━━ Data provided ━━
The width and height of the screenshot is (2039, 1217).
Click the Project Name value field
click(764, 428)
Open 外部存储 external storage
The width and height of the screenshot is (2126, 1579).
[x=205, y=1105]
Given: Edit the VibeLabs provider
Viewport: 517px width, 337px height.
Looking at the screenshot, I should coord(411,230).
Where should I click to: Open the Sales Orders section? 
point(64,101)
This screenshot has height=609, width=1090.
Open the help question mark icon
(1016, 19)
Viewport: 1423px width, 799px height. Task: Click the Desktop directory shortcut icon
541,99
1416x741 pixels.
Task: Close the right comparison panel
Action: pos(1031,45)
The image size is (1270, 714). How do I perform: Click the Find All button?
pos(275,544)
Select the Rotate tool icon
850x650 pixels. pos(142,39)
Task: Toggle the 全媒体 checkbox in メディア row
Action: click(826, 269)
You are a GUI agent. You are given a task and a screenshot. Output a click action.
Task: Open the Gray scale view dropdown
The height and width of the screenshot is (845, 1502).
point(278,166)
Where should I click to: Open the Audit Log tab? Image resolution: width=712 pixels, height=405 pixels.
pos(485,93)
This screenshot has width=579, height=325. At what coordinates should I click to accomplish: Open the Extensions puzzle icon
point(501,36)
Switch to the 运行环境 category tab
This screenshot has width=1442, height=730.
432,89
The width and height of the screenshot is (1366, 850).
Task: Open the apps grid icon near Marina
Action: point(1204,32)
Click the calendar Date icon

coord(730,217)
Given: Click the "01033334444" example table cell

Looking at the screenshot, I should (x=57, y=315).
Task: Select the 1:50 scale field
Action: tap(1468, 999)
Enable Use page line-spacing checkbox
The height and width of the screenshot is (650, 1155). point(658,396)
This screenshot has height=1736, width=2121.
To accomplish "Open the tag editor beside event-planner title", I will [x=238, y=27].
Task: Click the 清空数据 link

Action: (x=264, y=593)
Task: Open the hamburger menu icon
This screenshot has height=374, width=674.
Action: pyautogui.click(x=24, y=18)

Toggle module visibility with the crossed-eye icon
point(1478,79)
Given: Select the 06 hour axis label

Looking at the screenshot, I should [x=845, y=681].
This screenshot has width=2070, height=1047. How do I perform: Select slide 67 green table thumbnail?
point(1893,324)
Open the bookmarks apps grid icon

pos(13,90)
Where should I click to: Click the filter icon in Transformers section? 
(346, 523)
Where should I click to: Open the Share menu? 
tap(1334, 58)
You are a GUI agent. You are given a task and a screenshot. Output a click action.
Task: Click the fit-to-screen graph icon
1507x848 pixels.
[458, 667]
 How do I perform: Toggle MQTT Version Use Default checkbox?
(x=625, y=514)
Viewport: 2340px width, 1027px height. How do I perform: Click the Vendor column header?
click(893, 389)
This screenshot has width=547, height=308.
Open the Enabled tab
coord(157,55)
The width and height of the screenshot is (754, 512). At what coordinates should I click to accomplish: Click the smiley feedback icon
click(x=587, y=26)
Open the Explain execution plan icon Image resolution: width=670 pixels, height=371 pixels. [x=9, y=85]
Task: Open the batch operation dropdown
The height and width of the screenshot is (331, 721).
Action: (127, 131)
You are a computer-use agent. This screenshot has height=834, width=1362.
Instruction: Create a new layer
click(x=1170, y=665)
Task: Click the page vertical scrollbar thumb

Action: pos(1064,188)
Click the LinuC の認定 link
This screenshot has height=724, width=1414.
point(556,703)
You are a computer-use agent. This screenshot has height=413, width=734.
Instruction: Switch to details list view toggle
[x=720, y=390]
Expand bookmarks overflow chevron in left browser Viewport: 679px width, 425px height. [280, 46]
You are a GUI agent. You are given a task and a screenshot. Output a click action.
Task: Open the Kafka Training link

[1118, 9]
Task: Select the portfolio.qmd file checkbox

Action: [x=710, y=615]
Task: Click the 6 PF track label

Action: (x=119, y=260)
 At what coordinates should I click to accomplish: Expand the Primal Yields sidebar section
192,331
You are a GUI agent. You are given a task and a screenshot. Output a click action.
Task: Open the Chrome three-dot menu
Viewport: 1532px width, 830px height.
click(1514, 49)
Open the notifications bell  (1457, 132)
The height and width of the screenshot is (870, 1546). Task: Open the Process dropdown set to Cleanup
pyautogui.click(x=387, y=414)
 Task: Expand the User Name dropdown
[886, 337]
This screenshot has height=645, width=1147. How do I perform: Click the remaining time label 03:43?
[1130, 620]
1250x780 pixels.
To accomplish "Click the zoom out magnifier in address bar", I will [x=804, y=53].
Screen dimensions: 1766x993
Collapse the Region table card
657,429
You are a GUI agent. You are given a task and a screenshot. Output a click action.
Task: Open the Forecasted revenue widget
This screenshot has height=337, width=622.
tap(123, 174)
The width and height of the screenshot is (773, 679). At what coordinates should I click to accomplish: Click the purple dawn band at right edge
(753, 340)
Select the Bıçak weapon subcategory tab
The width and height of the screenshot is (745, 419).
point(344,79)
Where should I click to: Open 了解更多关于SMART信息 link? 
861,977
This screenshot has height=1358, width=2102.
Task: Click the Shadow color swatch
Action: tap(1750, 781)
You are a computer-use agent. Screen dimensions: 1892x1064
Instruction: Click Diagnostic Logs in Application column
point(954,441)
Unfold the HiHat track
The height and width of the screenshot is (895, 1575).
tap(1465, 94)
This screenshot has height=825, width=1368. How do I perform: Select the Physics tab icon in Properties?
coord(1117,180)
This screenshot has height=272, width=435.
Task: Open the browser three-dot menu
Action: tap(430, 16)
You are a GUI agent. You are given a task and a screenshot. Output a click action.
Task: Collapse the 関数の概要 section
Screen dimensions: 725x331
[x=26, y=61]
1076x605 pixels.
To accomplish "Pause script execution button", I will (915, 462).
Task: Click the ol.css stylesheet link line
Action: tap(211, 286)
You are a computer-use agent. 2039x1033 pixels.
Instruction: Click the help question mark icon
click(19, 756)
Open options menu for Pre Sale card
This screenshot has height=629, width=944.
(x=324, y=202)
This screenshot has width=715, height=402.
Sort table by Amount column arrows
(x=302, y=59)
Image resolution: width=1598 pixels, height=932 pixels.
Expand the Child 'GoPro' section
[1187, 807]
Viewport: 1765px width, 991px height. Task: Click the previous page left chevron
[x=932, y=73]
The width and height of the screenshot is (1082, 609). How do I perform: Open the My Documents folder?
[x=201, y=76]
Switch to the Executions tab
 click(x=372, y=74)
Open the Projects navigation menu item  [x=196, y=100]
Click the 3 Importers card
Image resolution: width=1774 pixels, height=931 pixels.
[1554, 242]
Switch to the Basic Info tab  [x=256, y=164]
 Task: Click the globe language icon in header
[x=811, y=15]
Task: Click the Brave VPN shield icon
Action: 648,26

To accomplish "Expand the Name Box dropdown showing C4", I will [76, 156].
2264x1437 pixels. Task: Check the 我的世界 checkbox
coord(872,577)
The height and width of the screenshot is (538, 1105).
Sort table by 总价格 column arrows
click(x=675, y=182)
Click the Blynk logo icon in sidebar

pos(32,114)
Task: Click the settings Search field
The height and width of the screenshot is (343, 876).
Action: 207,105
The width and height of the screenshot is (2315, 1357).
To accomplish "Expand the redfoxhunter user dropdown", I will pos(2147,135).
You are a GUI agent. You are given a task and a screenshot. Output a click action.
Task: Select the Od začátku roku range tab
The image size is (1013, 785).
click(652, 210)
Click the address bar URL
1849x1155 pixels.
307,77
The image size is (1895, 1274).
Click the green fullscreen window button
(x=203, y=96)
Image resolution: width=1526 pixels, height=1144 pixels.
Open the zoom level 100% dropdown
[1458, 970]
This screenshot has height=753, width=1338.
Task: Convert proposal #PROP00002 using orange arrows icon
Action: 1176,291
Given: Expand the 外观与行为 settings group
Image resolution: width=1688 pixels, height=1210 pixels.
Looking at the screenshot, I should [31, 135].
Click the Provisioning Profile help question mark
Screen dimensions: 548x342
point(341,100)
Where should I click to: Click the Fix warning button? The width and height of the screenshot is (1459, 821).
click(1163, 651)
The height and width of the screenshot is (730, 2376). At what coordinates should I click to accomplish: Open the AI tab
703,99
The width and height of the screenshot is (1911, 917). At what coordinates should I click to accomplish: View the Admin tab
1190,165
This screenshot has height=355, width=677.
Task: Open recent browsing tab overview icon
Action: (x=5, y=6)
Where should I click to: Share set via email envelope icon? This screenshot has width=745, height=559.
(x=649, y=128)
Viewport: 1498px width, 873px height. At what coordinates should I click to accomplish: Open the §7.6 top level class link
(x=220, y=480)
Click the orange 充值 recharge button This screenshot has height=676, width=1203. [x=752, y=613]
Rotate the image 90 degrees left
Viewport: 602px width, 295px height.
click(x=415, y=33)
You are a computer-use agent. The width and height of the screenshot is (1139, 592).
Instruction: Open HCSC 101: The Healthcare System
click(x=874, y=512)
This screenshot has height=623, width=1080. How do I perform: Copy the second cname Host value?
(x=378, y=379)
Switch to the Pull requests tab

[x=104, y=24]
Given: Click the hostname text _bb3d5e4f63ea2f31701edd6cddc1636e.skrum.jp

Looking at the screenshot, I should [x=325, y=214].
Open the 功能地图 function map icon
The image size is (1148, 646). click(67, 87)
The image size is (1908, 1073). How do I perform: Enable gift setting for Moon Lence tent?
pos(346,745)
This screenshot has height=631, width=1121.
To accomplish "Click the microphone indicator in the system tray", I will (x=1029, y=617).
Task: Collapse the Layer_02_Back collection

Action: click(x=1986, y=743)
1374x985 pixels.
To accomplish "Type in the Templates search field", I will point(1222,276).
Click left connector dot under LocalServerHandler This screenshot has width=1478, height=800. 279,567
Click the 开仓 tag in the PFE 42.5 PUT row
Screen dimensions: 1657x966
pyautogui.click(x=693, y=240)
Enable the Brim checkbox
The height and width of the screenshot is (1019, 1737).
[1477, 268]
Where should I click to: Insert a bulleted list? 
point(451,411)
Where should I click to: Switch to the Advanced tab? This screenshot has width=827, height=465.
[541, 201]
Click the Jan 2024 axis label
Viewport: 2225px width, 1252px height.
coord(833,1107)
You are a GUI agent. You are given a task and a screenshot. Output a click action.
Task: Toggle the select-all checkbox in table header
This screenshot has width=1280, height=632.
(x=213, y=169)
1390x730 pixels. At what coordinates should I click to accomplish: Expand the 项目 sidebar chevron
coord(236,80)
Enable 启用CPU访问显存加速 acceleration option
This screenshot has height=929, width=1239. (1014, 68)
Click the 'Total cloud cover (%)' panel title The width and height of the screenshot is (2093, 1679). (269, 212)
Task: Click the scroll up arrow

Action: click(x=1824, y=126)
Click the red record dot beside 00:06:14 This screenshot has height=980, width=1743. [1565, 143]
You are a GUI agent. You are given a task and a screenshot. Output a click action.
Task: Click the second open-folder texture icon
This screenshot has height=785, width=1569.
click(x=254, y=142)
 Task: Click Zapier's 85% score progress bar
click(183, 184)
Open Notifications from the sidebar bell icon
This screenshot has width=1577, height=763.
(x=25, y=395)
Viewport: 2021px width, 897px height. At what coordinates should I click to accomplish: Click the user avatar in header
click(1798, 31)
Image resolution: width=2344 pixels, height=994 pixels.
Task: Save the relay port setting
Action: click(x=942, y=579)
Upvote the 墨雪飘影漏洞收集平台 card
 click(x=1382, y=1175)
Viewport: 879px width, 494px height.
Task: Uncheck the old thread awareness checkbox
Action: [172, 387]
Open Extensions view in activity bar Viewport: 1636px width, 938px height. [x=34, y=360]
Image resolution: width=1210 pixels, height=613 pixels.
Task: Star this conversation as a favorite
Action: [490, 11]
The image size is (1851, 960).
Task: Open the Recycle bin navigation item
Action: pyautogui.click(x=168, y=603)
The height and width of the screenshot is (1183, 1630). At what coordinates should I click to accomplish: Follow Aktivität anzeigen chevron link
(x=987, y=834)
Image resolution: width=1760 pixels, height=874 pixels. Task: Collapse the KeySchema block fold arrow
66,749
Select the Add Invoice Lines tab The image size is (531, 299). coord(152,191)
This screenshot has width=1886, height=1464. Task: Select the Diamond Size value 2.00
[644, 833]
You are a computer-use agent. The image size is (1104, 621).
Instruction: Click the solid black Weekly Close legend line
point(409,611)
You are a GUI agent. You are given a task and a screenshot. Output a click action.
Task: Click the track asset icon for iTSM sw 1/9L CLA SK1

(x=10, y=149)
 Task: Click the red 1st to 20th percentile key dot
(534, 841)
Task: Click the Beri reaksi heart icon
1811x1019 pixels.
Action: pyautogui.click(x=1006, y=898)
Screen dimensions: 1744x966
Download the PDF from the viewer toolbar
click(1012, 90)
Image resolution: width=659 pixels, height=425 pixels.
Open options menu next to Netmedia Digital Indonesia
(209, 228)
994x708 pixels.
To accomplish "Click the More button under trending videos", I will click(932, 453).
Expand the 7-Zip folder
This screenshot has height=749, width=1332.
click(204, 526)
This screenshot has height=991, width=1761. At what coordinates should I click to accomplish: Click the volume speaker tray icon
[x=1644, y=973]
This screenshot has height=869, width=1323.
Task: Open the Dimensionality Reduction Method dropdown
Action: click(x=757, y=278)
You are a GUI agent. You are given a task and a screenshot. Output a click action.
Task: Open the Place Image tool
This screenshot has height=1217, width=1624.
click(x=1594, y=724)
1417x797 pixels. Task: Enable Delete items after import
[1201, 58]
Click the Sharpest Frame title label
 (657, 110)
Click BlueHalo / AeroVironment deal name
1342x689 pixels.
━━━
▸ Task to carry out: Where the string "computer" occurs in the data, return the whole line.

▸ Answer box:
You are a computer-use agent. This screenshot has height=834, width=1362.
You are a computer-use agent. This screenshot has height=413, width=734.
You are a computer-use agent. Screen dimensions: 1892x1064
You are a computer-use agent. 2039x1033 pixels.
You are a computer-use agent. The width and height of the screenshot is (1139, 592).
You are a computer-use agent. The image size is (1104, 621).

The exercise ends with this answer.